Part of the problem is that we are limited by the constraints of the
POSIX specification for error handling.  For example, we don't have a
way of telling the application, "the reason why you the filesystem was
remounted-read-only was in reaction to an I/O error that appears to be
caused by the multiple CRC checksum errors reported by the SCSI
controller".  We can only return EIO or EROFS.  And while the write()
which causes an I/O error that remounts the filesystem read/only can
(and probably does) return EIO, any subsequent writes will return
EROFS, and changing this would be hard, hackish, and probably wouldn't
be accepted.

Also, there is not neccesarily one right answer to how to respond to a
underlying I/O error in the filesystem.  So for ext2/3 filesystem, it
is configurable.  In case of an underlying error detected in the
filesystem metadata, the filesystem can be set to either (a) panic and
force a reboot, so that hopefully fsck can resolve the issue, (b)
remount the filesystem read/only, to prevent further damage, or (c)
continue and do nothing (the don't worry, be happy approach).
Different users will want different approaches, and so trying to
standardize what applications will see at the user level doesn't seem
like the right approach, since we want to allow system administrators
some flexibility about how they wish to configure their systems.
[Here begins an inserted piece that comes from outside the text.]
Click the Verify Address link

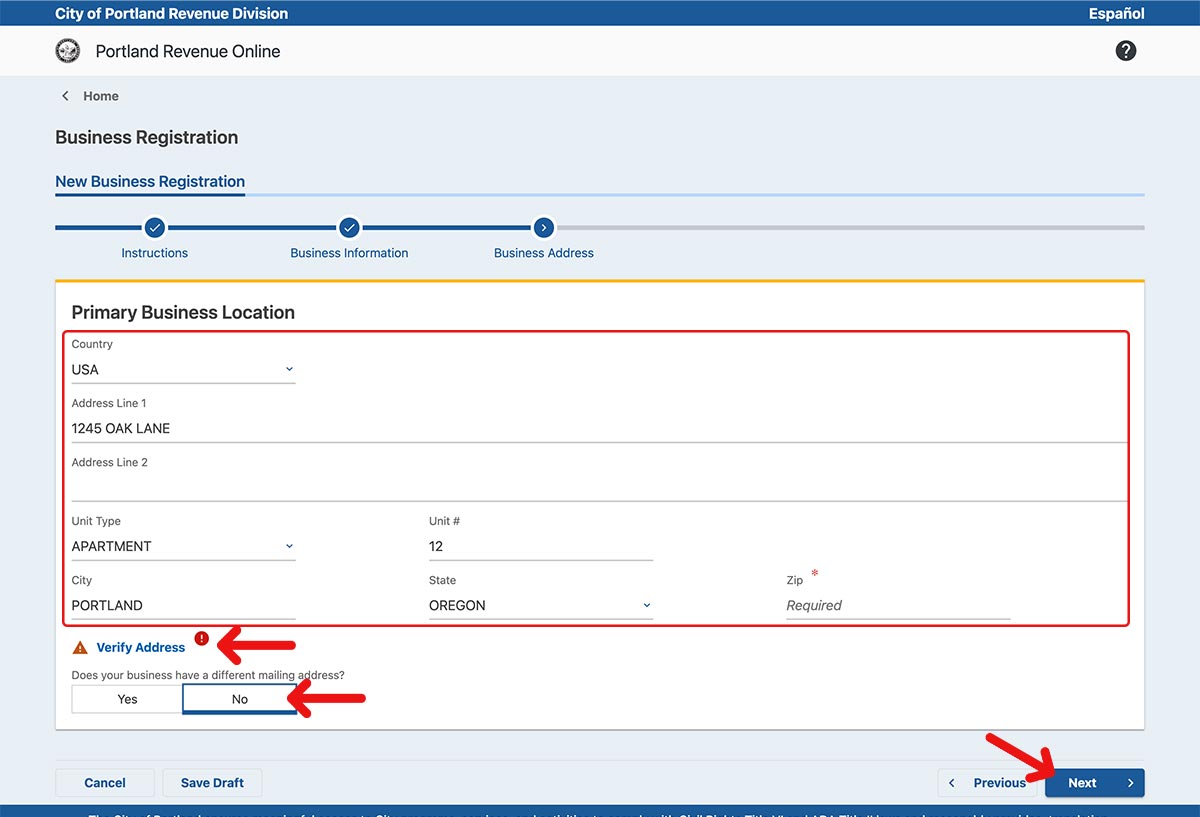pyautogui.click(x=141, y=648)
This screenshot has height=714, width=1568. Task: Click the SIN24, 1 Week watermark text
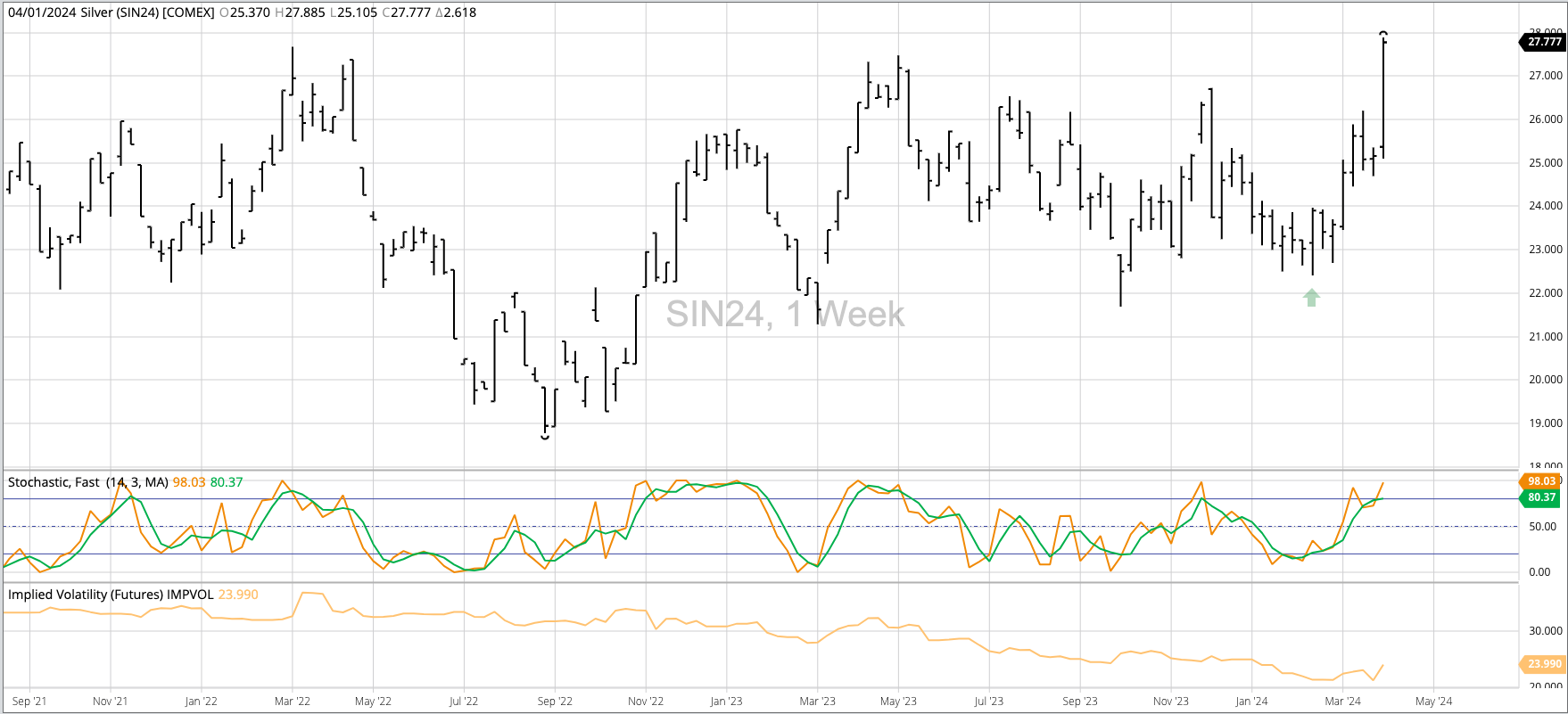point(785,314)
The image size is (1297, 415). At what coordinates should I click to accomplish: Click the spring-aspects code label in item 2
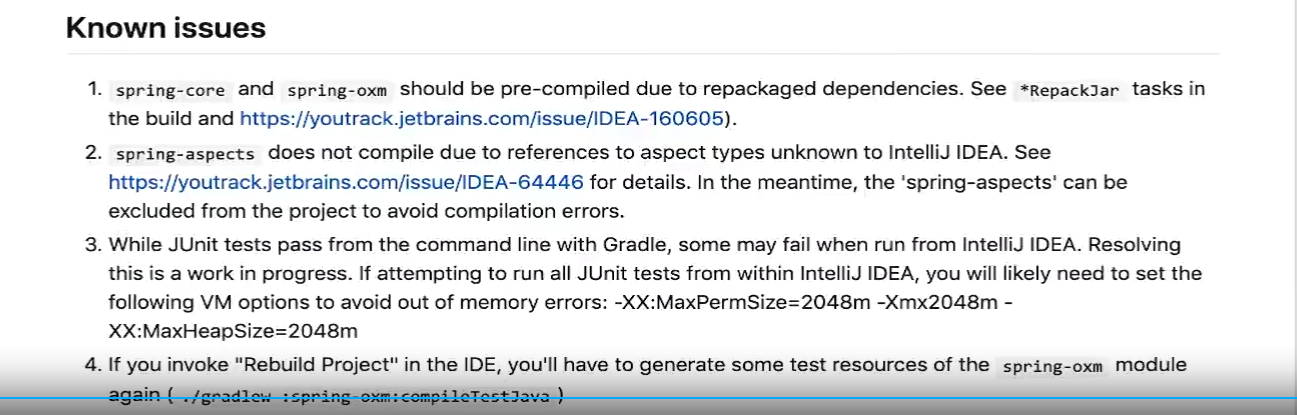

(For example, an embedded system or a system where there is higher
levels of redundancy, the right answer might be to panic and either
reboot or halt --- continuing and possibly returning wrong answers
might be completely unacceptable, and it may be that the once the
system goes down hard, the adjacent backup blade can pick up
operations.)

So instead of trying to standardize the existing error returns, which
are they way they are and for which trying to standardize them would
probably be not worth the effort, since they don't return enough
context to the application anyway ---- I would suggest the better
thing to do is to design a new mechanism for returning block device
errors via either some kind of notifcation mechanism (pick your choice
of hotplug, dbus, or netlink --- dbus may make the most amount of
sense, since multiple applications may want to subscribe to such
notifications) of problems at the filesystem level, so that
applications can take corrective action as necessary.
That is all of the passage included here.